══ Text block ══

Now in Christianese circles, the word attached to the process I've described here is generally "discernment," and my reluctance to actually just use that label says a little something, perhaps, about the odd way in which that word has been appropriated, deconstructed, diminished, and come, perhaps, to stand in for something other than what it is.
Perhaps, then, before I amplify, a few disclaimers are in order. There are a number of things I am NOT claiming, and its important for me to point them out because of the way this concept is batted around in Christian circles.
1) I am not saying that Buffy the Vampire Slayer is bad artistically.
2) I am not saying that Buffy the Vampire Slayer is bad in some spiritual or moral sense, especially if by "bad" we mean:
2a) intrinsically or essentially bad, bad in its essence and, hence, logically
2b) bad for everyone.
[To cop a food analogy, giving peanuts to someone with severe peanut allergies would show bad judgment. It doesn't follow that peanuts are inherently bad and should be denied to anyone.]
3) I am not claiming that those who refrain from watching Buffy the Vampire Slayer have more judgment or discernment than those who don't. If I'm a diabetic does my refraining from certain foods mean I have better judgment than those who partake of it? Perhaps, if they too are diabetic, but maybe their ability to partake is evidence of the fact that they are constitutionally better equipped to process such foods, could even be evidence that they have not exercised bad judgement (in terms of diet) as much as I have in the past and are thus in a better position to be able to eat food I can't.

═══
══ Provided material ══

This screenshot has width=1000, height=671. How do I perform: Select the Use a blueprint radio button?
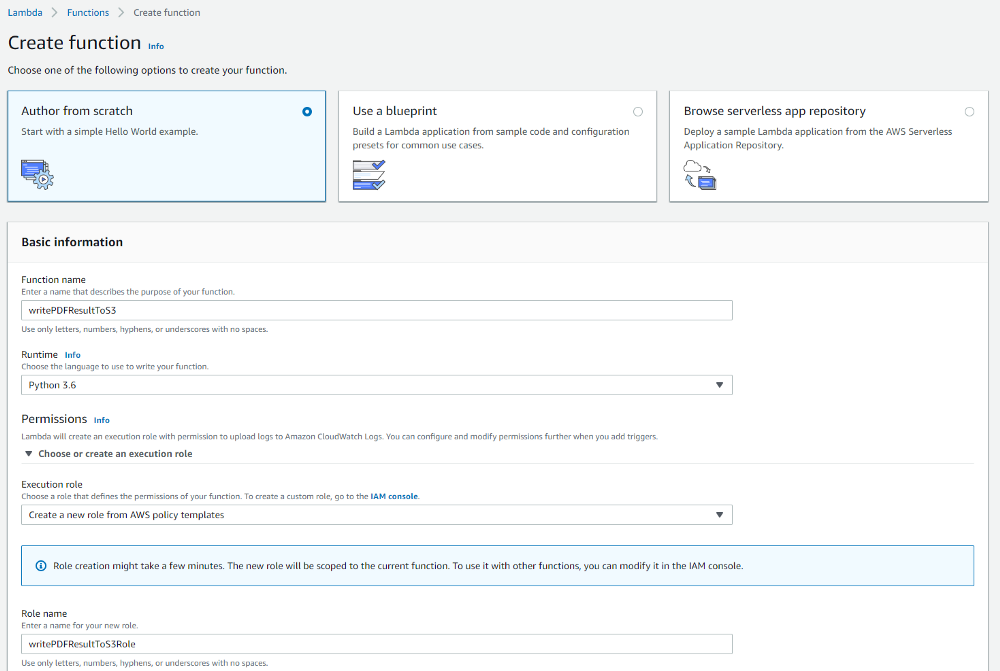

═══

▶ _Challenge 1_: In the passage on discernment, what word is generally attached to the described process in Christianese circles?
▶ _Challenge 2_: Echo the passage on discernment word for word, between "Now in Christianese" and "is bad artistically.", inclusive.

▶ _Full solution 1_: The word is "discernment."

▶ _Full solution 2_:
Now in Christianese circles, the word attached to the process I've described here is generally "discernment," and my reluctance to actually just use that label says a little something, perhaps, about the odd way in which that word has been appropriated, deconstructed, diminished, and come, perhaps, to stand in for something other than what it is.
Perhaps, then, before I amplify, a few disclaimers are in order. There are a number of things I am NOT claiming, and its important for me to point them out because of the way this concept is batted around in Christian circles.
1) I am not saying that Buffy the Vampire Slayer is bad artistically.